In December Agency Fund and C4GD convened an expert group to discuss evaluation of Generative AI in the social sector. These are reflections from the breakout discussion on safety evaluations where we also tried to conceptualize a set of minimal viable safety evaluations.

Just as aspirations for AI range from mundane efficiencies to superintelligence, AI safety considerations also range from micro-fixes to the catastrophic. AI is a loose term that includes a range of applications- from foundational model services handed out at schools and workplaces, to image recognition and natural language processing for quiz assessments, to personalized advice for primary care givers. The Agency Fund evaluation playbook has a challenging mandate of identifying best practices for design and evaluations common to a wide set of applications. It is similarly challenging to speak of safety evaluations in abstraction. Yet, that is the task that the breakout room had at hand.

What struck me through the numerous threads of the conversation was that the narratives around AI, writ large, were also affecting our perceptions of what AI safety work means. I am very much in the ‘AI as normal technology’ camp. This means that building AI safely today, is more of fixing the nuts and bolts in the here and now. That isn’t to say that we shouldn’t have a sight of the emergent long-term risks, but conflating the two time scales of risks can be counterproductive. The long-term risks feel ambiguous and hard to measure and many social sector teams can’t devote resources to that task. In the process, it can feel challenging to do any safety work. One of the issues we touched on in the discussion was the use of AI for the generation of synthetic media. It is a vexing issue, and one that Tattle devotes a fair bit of time on in the context of misinformation and gendered abuse. But it isn’t something that any of the non-profits we’ve engaged with have encountered in the context of their services. We have, however, seen instances of AI bots disclosing caste information, or being used for questions on sex determination. Those are the risks that impact the utility and perception of a service provided by the social sector. Fixing these, even if with imperfect band-aids, is possible.

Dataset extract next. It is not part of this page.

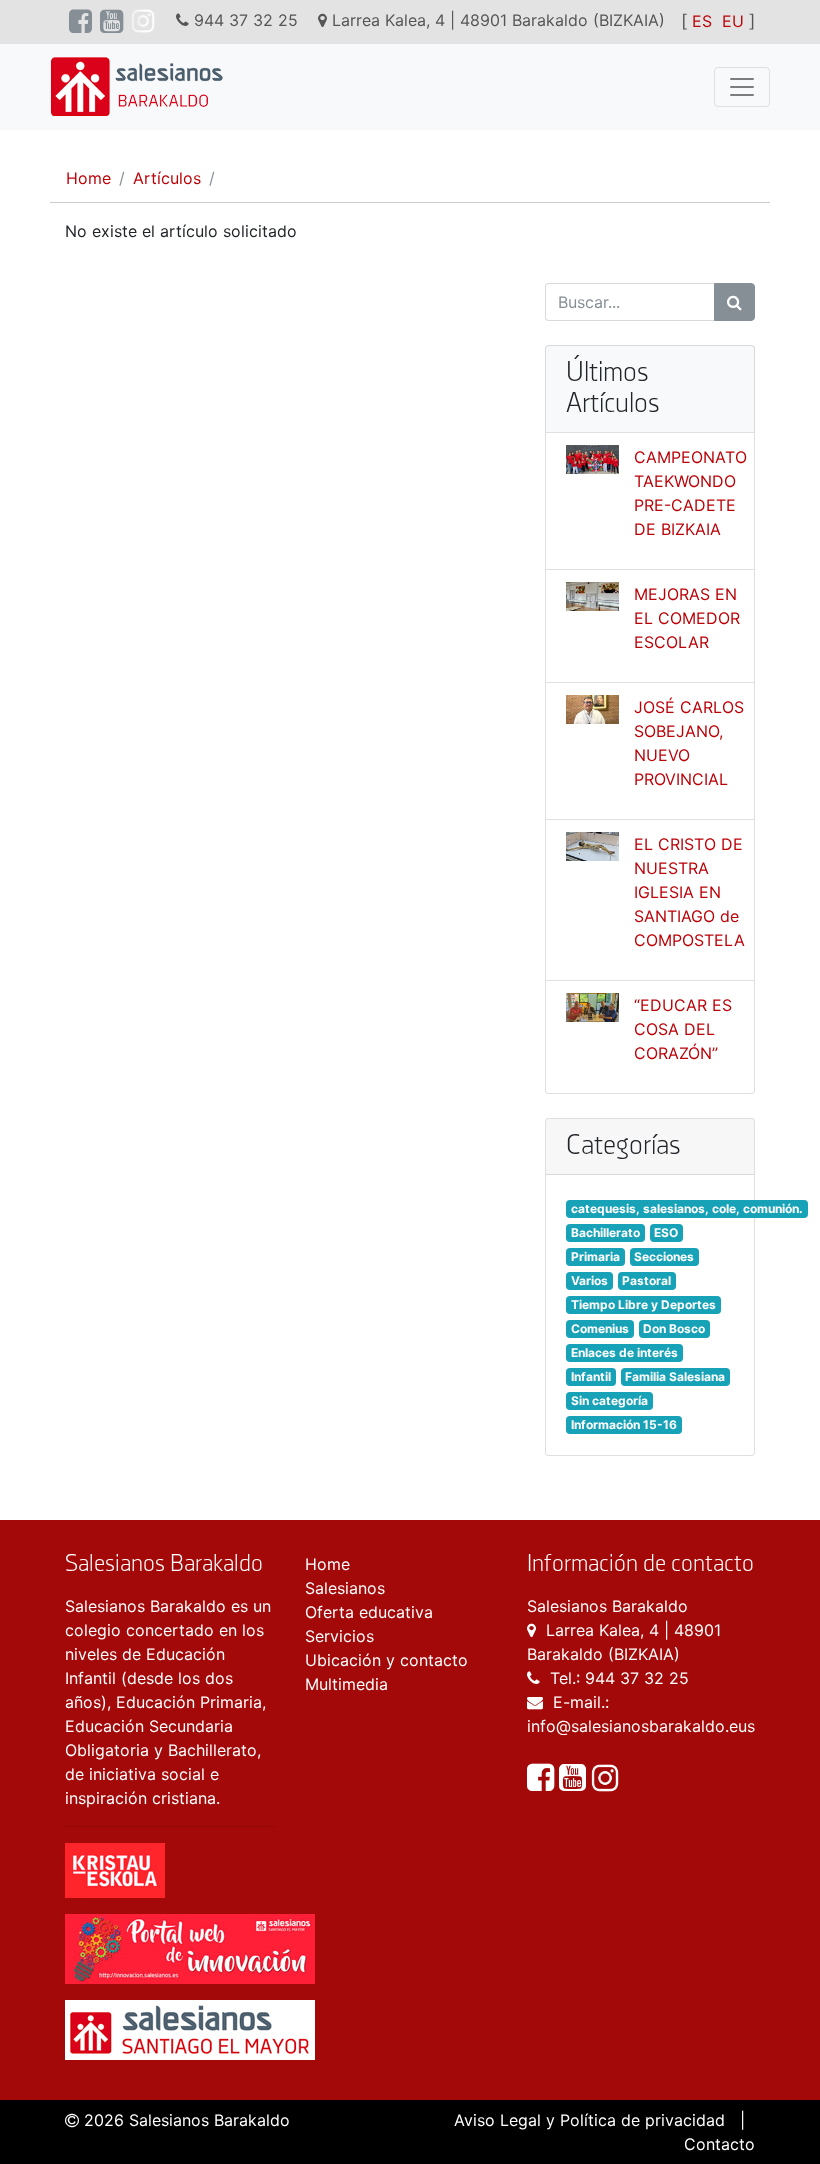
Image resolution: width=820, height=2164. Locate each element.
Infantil (591, 1376)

Safety is Within, not Outside of Design:

Something I have heard now, more than once, is that too much emphasis on safety or responsibility is taking away from the actual work of building applications or innovation. I also attribute this to narratives and noise around AI that is making it difficult to have useful or actionable conversations. On one hand you have the safety vs. innovation debate within the ‘AI as a superintelligence’ community. On the other, you have years of policy chatter on responsible AI that hasn’t felt actionable to product teams. The gap between principles and action is slowly being bridged but there is perhaps some exhaustion in builders with conversations around responsibility and safety.
The corollary to AI safety that I find more useful is cybersecurity. People don’t argue that investing in cybersecurity is a threat to building the product. Good engineering practices will take care of baseline security considerations. And then there is some more that a team can do in terms of cybersecurity audits. That additional effort will vary for each product depending on the sensitivity of their application. Most teams work with some kind of a Pareto principle- they do things that take care of 80% of the cybersecurity risks.

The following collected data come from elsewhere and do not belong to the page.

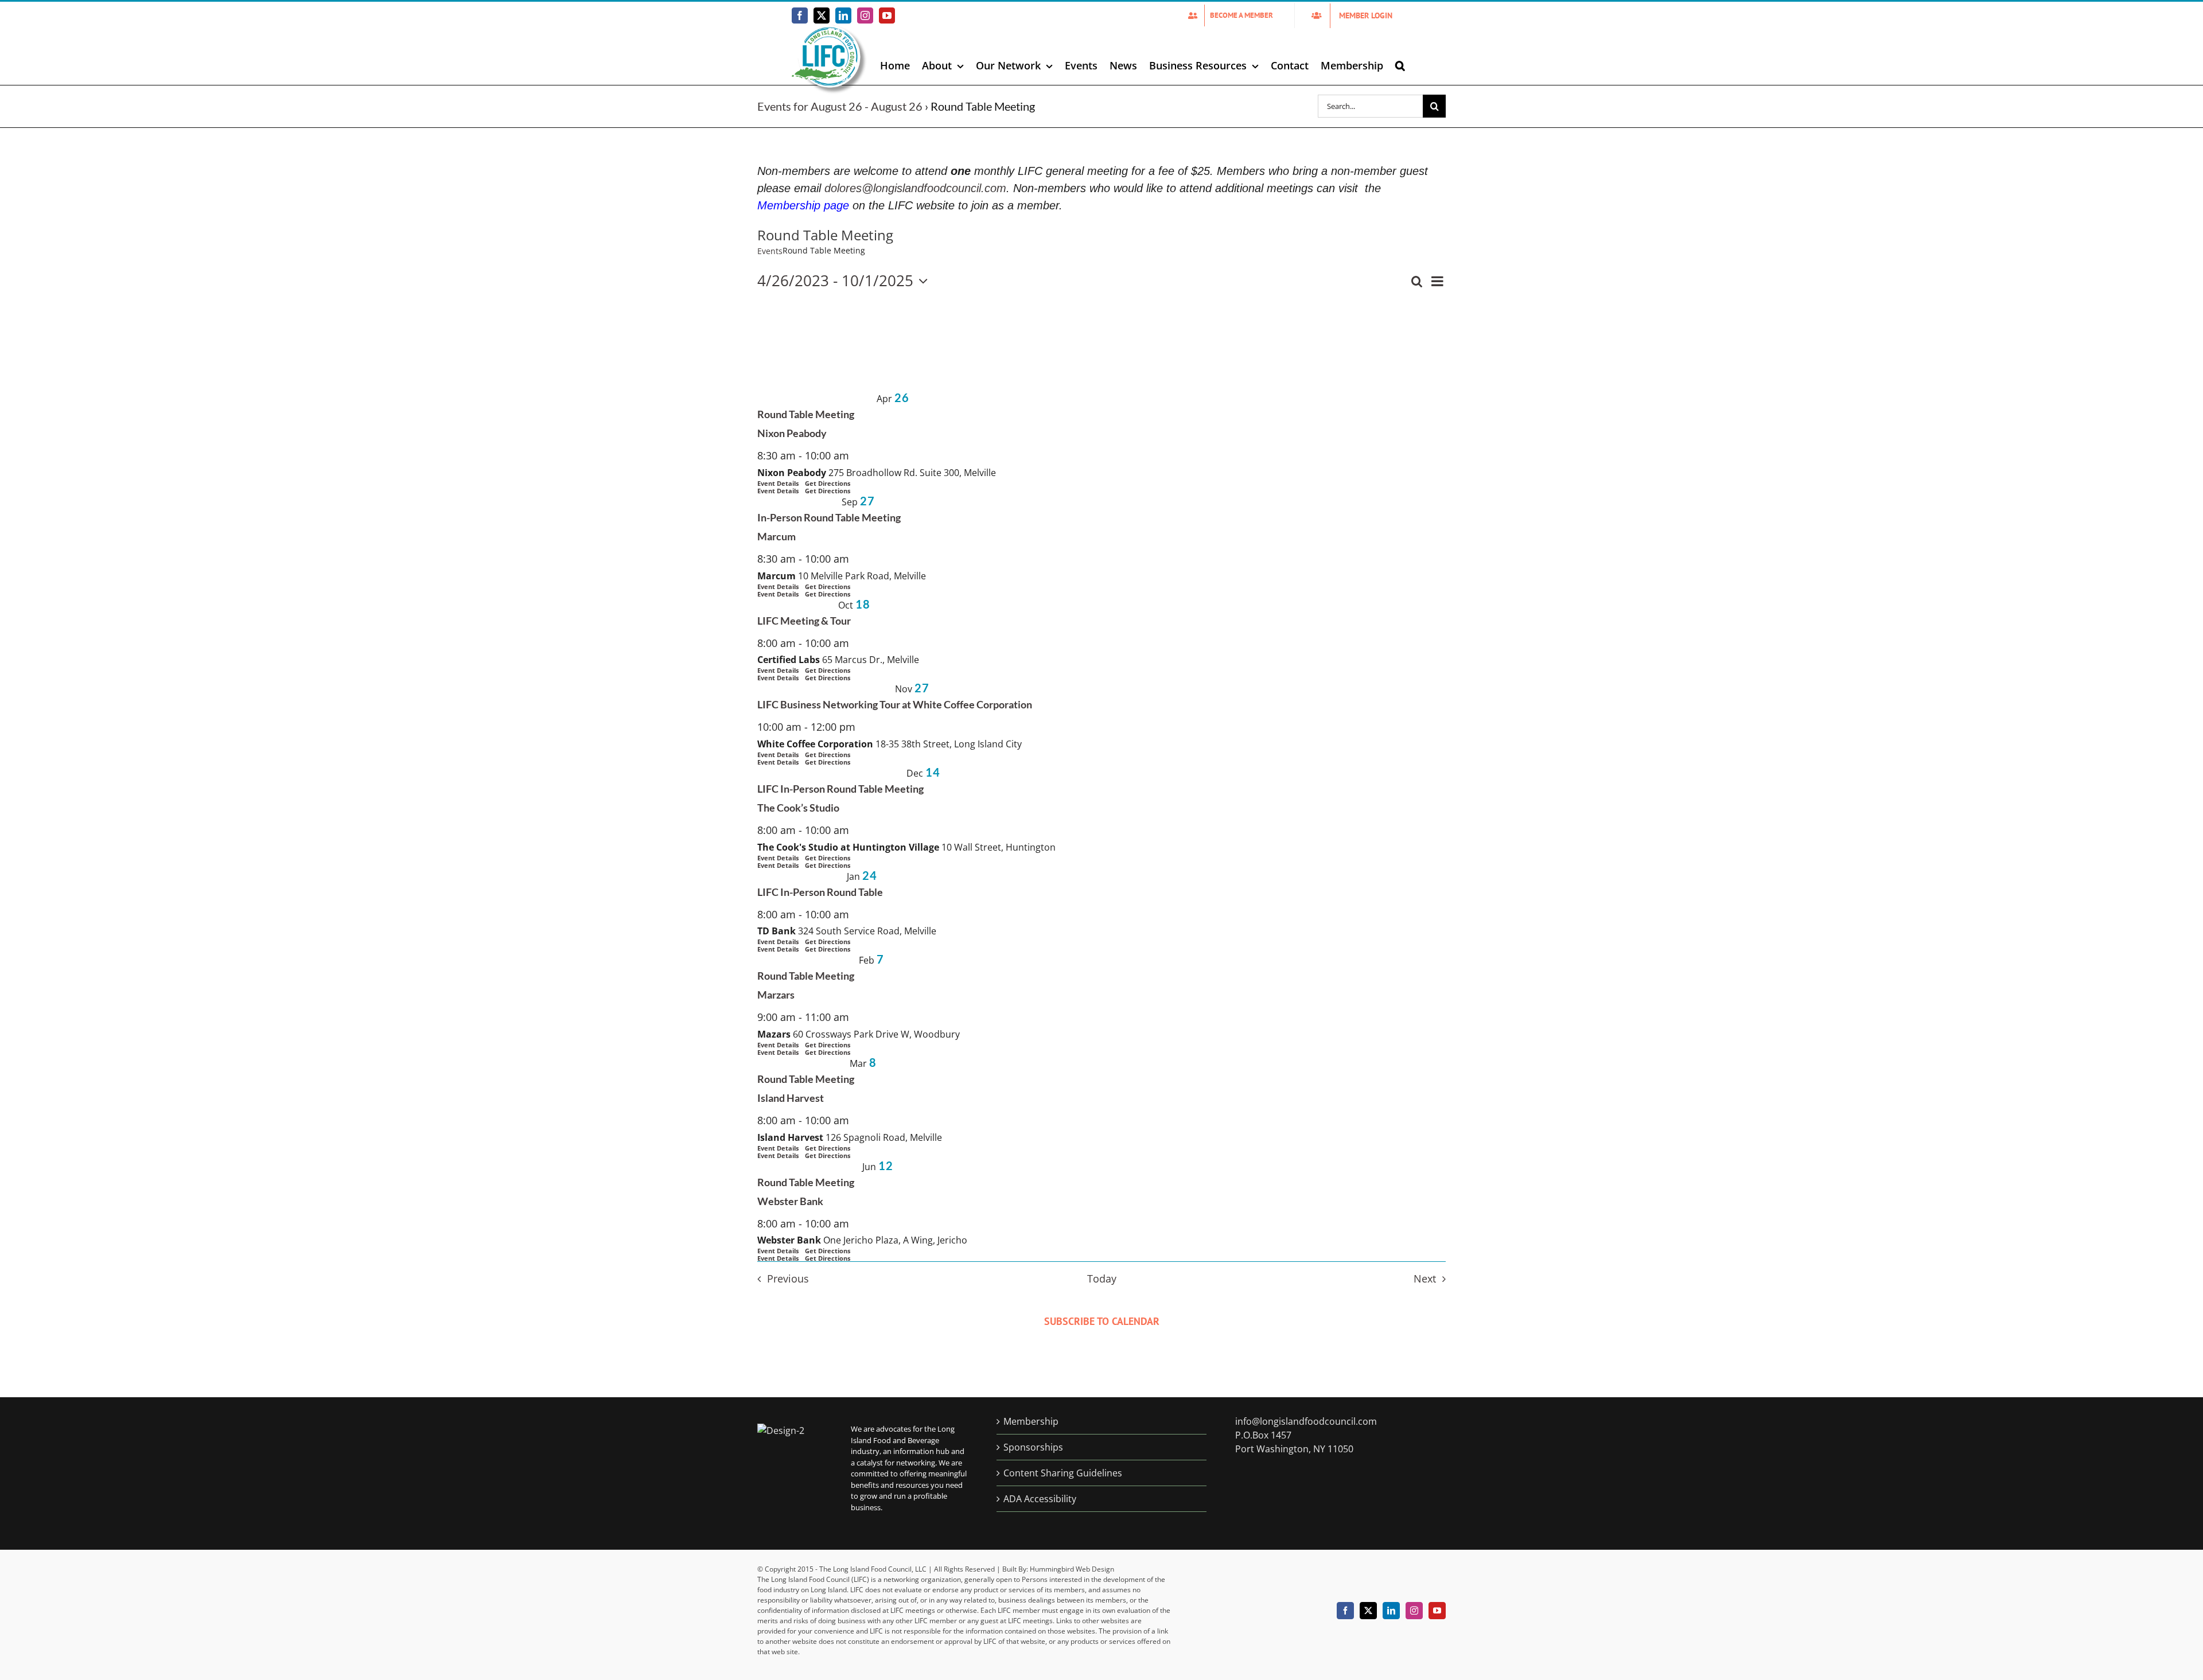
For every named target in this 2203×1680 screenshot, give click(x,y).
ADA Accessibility (1039, 1498)
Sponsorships (1033, 1447)
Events (770, 250)
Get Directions (827, 490)
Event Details (778, 490)
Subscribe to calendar (1101, 1321)
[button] (1400, 65)
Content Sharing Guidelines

I think we will also get to a similar pareto principle with safety work in AI applications. After all, hallucinations are a user experience and a safety issue. Good design will also result in safer applications. We’ve seen a couple of design practices in the more mature AI chatbots, motivated not by safety, but that also help it:

  • Restriction on the length of the conversation:

    • Many use cases rely on a strict knowledge base and don’t require lengthy back and forth. Restriction on the number of turns of the conversations helps keep costs in check. But it also helps with safety since guardrails get looser with lengthier conversations.
  • An LLM as a judge that reviews the output of the primary foundational model, against the user input:

    • This helps in preventing conversation from drift away from the main purpose of the bot. This keeps costs in check. It also prevents malicious use cases.
  • Observability stack!

    • This seems basic but many applications don’t have one. An application developer needs to know the answers for specific inputs, to understand if the application is working as intended. Observability is necessary for any model or product level evaluation, but also safety assessment.

The specific design details vary across organizations but all this to say that we can get a decent distance in building safe applications doing a few things right. There are immediate safety concerns with AI applications that can and should be fixed. In fact, there are existing resources for data governance and consent in international development, which if adhered to, will help in safer AI applications. Organizations, social impact or not, should be investing in good design and safety practices.

As for the longer term risks, I think these will be better handled by people who are a couple of steps removed from product development in the social sector. These are groups who have one eye to the latest in R&D of foundational models, and one eye to the diversity of global contexts in which AI is being deployed. Some of the long term risks will eventually become immediate risks. This group can be the bridge relaying feedback to foundational model companies, and ideating on possible solutions for the social sector.